We paid 4,500 drams (about $10) each, and walked up to the third floor. The exhibit, dedicated to the five hundredth anniversary of Armenian printing, carried us through three rooms at the back, and luckily the interpretation cards were printed in both Armenian and English. Armenians have been printing with presses since shortly after Guttenberg printed the Bible, but the history of their printing extends far beyond that, back to the time of cuneiform characters hammered into rock, several examples of which sat in museum cases, their lettering hardly faded. From there, the exhibit chronicled the advances in Armenian writing, charting the changes and the challenges that led to the creation of the Armenian alphabet by the monk Mesrop Mashtots in 405 CE Manuscripts and translations written in Armenian were produced almost immediately; copies of various Bible translations, featuring letters so small they seemed impossible to decode, were laid open behind glass. So important was Mashtots’s 32-letter creation that, after his death, he was granted sainthood in the Armenian church.

Since I speak absolutely no Armenian, when wandering through this exhibit I was at no point distracted by trying to read the books laid open to illustrate the various scripts, painting and printing techniques on display. While I would normally see this as a hindrance, in this case it was for the best. The interpretive panels were presented in both Armenian and English, and I like to think that had the content of the books on display been relevant, they would have been translated as well.

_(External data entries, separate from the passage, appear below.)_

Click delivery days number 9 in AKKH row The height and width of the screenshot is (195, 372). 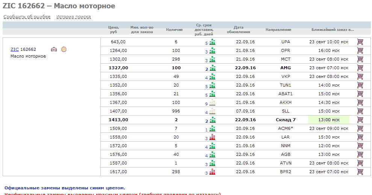tap(206, 104)
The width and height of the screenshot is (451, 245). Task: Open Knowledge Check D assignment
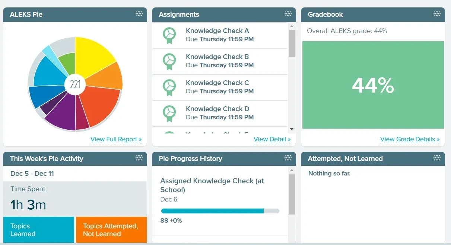click(217, 109)
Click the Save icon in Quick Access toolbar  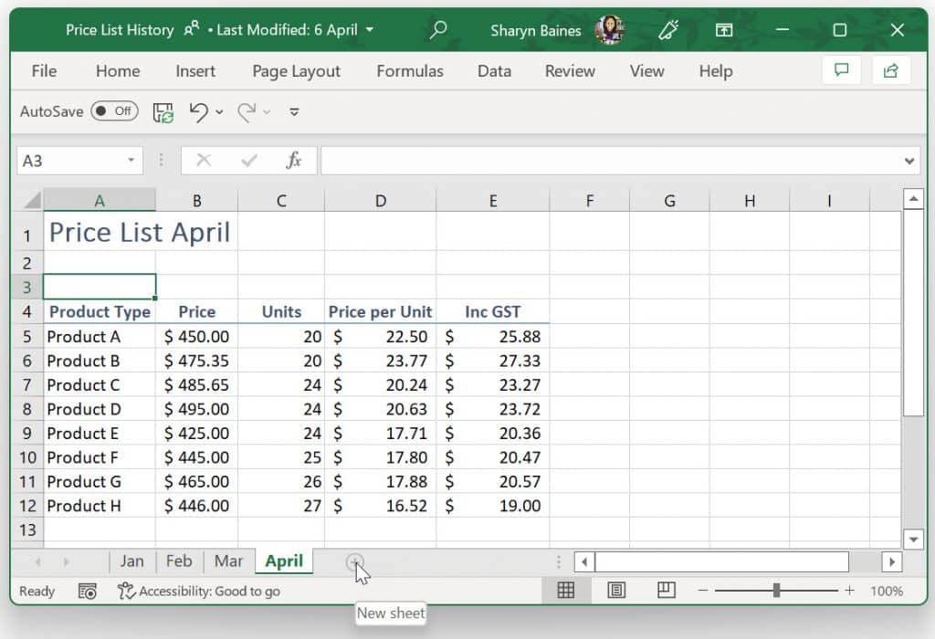163,112
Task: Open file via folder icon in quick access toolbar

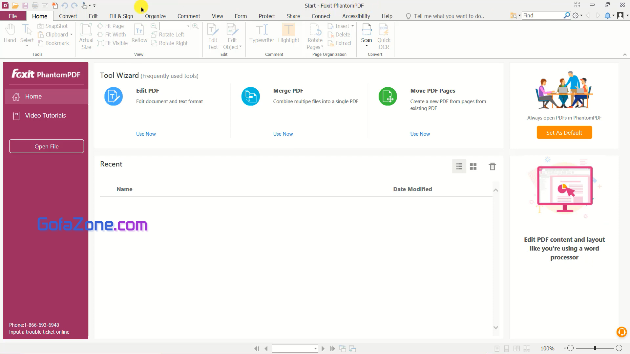Action: [x=15, y=6]
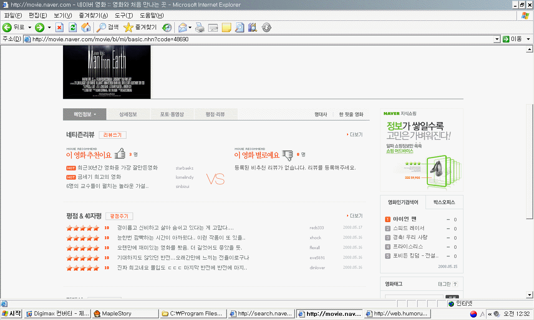534x320 pixels.
Task: Open the 도구(T) menu
Action: [x=123, y=15]
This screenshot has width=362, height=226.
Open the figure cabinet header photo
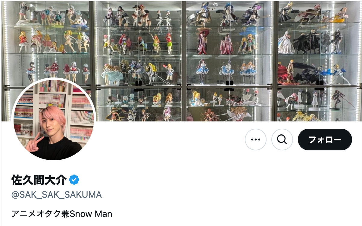coord(181,61)
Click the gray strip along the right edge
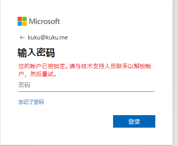 click(x=175, y=73)
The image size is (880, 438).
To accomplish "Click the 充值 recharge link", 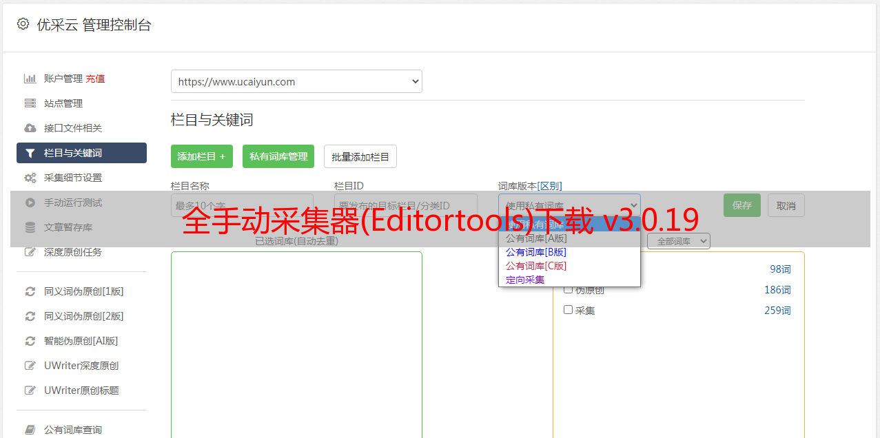I will click(x=95, y=79).
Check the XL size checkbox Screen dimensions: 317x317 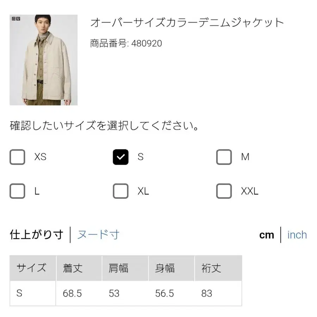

Nonetheless, this early written Armenian remains something to take note of. As the country experienced periods of lost statehood, the exhibit guide explained, the language was its bastion of strength, allowing Armenians to maintain their culture independent of who was in control. Although spoken traditions can be very strong, writing down history and culture further protects them, and allows them to be kept hidden during the reign of an unfriendly nation.

The exhibit ended abruptly with the turn of the eighteenth century. Certainly more books were printed after that time, but either the curator ran out of space in the exhibition hall or decided that more modern books and manuscripts weren’t of interest. It certainly wasn’t for lack of documents, though, as Armenian manuscripts are housed in huge museums around the world, with one large one within walking distance of the museum. (We tried to visit, but it was closed, with no indication of when it might reopen.) For an exhibit that had, up until that point proceeded with such attention to detail and chronology, it was jarring to find that it ended with no information about modern Armenian publishers and certainly no looking ahead to ebooks or the impact of technology on printing.

Initially, this lack of attention to technology was comforting. I was pleased to see an exhibit so staunchly about the printed word and the objects it is found in. In that context, I thought, ebooks aren’t relevant. But the more I consider it, the more I worry that an exhibit about printing chose to ignore the modern context. Casting the beauty and importance of the physical book into a historical context is dangerous, because – from my Western perspective, anyhow – that seems to doom physical books to the past.

As I looked at the books in the Armenian exhibit, it was Skibsrud’s The Sentimentalists that I thought of most and not the trade paperback edition of Miriam Toew’s A Complicated Kindness sitting on my bedside table a few blocks away. It often feels like we’ve come so far from where we started, but for all the innovations and modifications to printing itself, the form of the physical book hasn’t changed much in 500 years: we no longer have to cut our own pages, but the essential structure and function have remained the same, which is certainly something worthy of celebration.